The Valdez Star - Serving Prince William Sound and Copper River Basin

 
 

By Lee Revis
Editor, Valdez Star 

Fighting back: teachers learn defense strategies

A.L.I.C.E. gives schools new tools to protect students from armed intruders

 

Valdez Star photo

George Tunis of Hardwire LLC was at Hermon Hutchens Elementary School Monday to give training to teachers and school personnel a first training in the use of white boards, a hand held bullet proof shield that also acts as a dry erase board

Hello deranged gunman at Valdez City Schools - we'd like you to meet A.L.I.C.E.

Valdez police chief Bill Comer would like you to meet A.L.I.C.E. too. And the new bullet-stopping white boards teachers have been issued districtwide.

The A.L.IC.E. concept – an acronym for Alert, Lockdown, Inform, Counter, Evacuate – gives teachers new discretion on how to react if the need to protect students from a rampage arises inside the schools.

"This is a result, as most of you are aware, of the firearm in the school last year," Comer told the board of education during a brief presentation on the white boards and ALICE training Monday.

No one was injured, specifically targeted or put in immediate danger last school year when a handgun was found stashed in a boys bathroom at the old Gilson Middle School. However,

from the tragedy of the Sandy Hook school shootings in late 2012 to the recent stabbing of 19 teenagers by a sophomore student at a high school in Pennsylvania, violence by armed intruders in schools is a growing threat nationwide and even small schools with low crime rates such those in Valdez need to be prepared to deal with it.

"Watching the news, I just get a sick feeling all the time," Comer said, and introduced the Valdez Public Schools Armed Assailant Emergency Action Plan.

Earlier in the day, Comer and handful of Valdez police met with teachers and staff at Hermon Hutchens Elementary School for a first round of training with representatives of Hardwire LLC, manufacturer of the white boards, which are being distributed to teachers. It also introduced staff to the new A.L.IC.E. strategies.

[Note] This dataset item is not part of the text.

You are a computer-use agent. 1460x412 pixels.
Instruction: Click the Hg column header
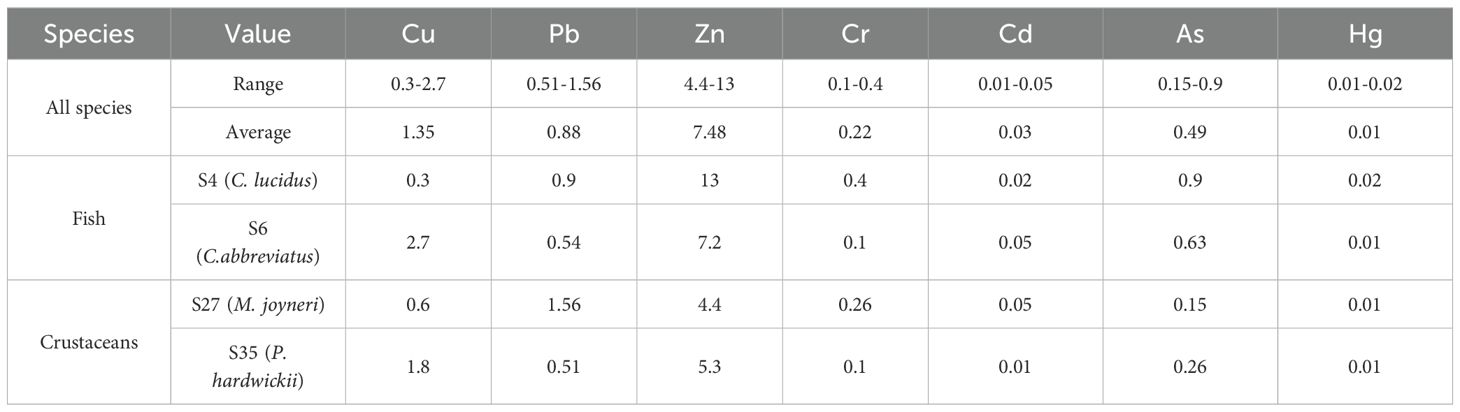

In the past, teachers nationwide, including those in Valdez, were instructed to lock classroom doors and hide students in place in the event a gunman or any type of armed assailant entered school property. The lockdown concept, while not being totally abandoned if deemed appropriate for the given situation, often makes students and teachers sitting ducks for a shooter or other violent intruder.

The ALICE concept is incorporates a number of steps schools can take to be flexible if the need arises, including using the PA system to keep people inside the building informed of events, confuse the intruder, and basically buy time before police can arrive at the scene.

According to George Tunis, CEO of Hardwire, the majority of school shooters kill themselves as soon as police arrive.

A.L.I.C.E. also gives school authorities the discretion to evacuate all or some of the school during a violent rampage. It also trains teachers how to fight off an armed attacker if they are confronted with deadly violence and how to best defend themselves and students with the use of white boards.

"It's very usable," Gilson Middle School principal Rod Morrison told the school board, "It's not intended to be in the closet, it doesn't help you there."

The white boards are a kind of shield that have multiple uses in the classroom. The white boards look like and can be used just like an ordinary white dry erase board. In fact, the company encourages teachers and school employees to use them as such. However, these white boards are constructed of durable, lightweight proprietary materials developed by the Dept. of Defense and are designed to withstand shots from handguns and shotguns. It absorbs bullets into the materials without a ricochet effect Tunis said as he passed around a demonstration white board that had over 30 bullet wounds. It was a tad crinkled, but the integrity of the white board remained.

In extreme cases, the white boards can also be used as weapons if a violent attacker becomes unarmed.

Tunis likened the white boards – a form of mobile armor that is stouter than police protective vests – to other common items found in schools use in emergencies such as fire extinguishers.

"A board in every room and several in the common rooms," Comer said when asked how many boards were purchased for the schools.

According to Todd Wegner, a former teacher for Valdez City Schools who is now assistant city manager of Valdez, the white boards were purchased by city for use in the schools and cost approximately $30,000, which included the cost of training by Hardwire.

A stouter version of the white boards, designed to withstand shots from assault rifles, will be distributed in limited numbers in all school buildings.

Valdez Star photo

Staff of Hermon Hutchens show off their newly acquired white boards Monday during A.L.I.C.E. training.

Officer Aaron Baczuk of VPD introduced A.L.I.C.E. training to the teachers.

During Comer's brief presentation to the school board, member Dan Walker, who is married to a teacher, said that he'd received positive feedback on the A.L.I.C.E. training, saying it was the first time teachers felt they were empowered to protect students if the need arises.

As Baczuk said during the teacher training, "You don't have people coming into your room just wanting to hurt you a little bit."

Comer said that while the schools have been the top priority in the emergency action plan, the concept of A.L.I.C.E. and the use of white boards are part of a city-wide program to improve safety in public buildings owned by the city.

"This isn't the end," he said "this is where we get started."